The status of employees in the financial services industry has been the subject of numerous lawsuits and controversies.  The “new” FLSA regulations (from 2004) even postulate that a financial services employee can fit the administrative exemption, if their main job duty is not the selling of financial products.  Then, in March 2010, the US Department of Labor issued a “white paper” in which it went into great detail, explaining the (frankly) limited circumstances under which financial services employees (e.g. Loan Officers) could be exempt.

The Mortgage Bankers Association (MBA) has now taken this initiative to task, claiming that a lower court decision affirming the white paper should be overturned.  The case is entitled Mortgage Bankers Association v. Solis and is before the Court of Appeals for the District of Columbia Circuit. The Association argues that the agency violated the Administrative Procedure Act and a long line of cases holding that the DOL (as well as any other agencies) must go through the usual process of notice-and-comment rulemaking when the agency intends to “clarify” or “interpret” a regulation.

The MBA claims that the 2010 interpretation conflicts with the holding (by the DC Circuit) in Paralyzed Veterans of America v.

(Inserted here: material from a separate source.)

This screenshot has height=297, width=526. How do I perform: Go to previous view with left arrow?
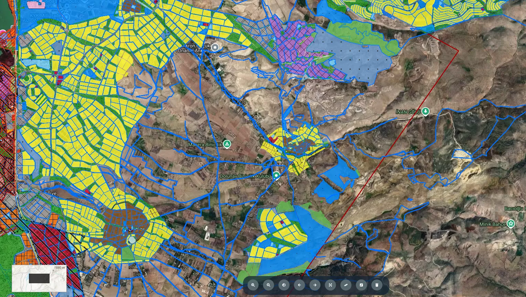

D.C. Arena LP.  In that case, the Court ruled that “once an agency gives its regulation an interpretation, it can only change that interpretation as it would formally modify the regulation itself: through the process of notice and comment rulemaking.”  The organization contends that the “DOL issued the March 2010 [Administrator’s interpretation] without any prior public notice of its intent to reverse its definitive interpretation of the FLSA without providing any prior opportunity for MBA or other interested parties to comment on the new interpretation; without conducting, or offering to conduct, any prior public hearings; and without providing MBA’s members any time to alter its established pay systems.”

The new interpretation triggered a number of class action lawsuits alleging misclassification and claiming overtime.  The MBA suit, filed in January 2011, contended that the 2010 interpretation illegally reversed the DOL’s earlier interpretation, but it deprived interested parties the right/ability to comment.  That violated the Administrative Procedure Act.  The district court judge, however, granted summary judgment to the DOL, finding that the 2010 interpretation was not inconsistent with 2004 regulations and was not arbitrary, capricious or an abuse of discretion.

I was not a big fan of the 2010 Interpretation.  I have always believed that many finance employees, including Loan Officers, are in fact exempt under the administrative exemption because they analyze and evaluate their clients’ financial needs and goals, which then (inevitably) leads to the recommendation and sale of certain financial products.  I don’t believe the “mere” fact that a sale ultimately results negates all of the administratively exempt analysis that has preceded it.  I also agree that the DOL overreached on this endeavor and exceeded its authority.

Let’s start the New Year off right!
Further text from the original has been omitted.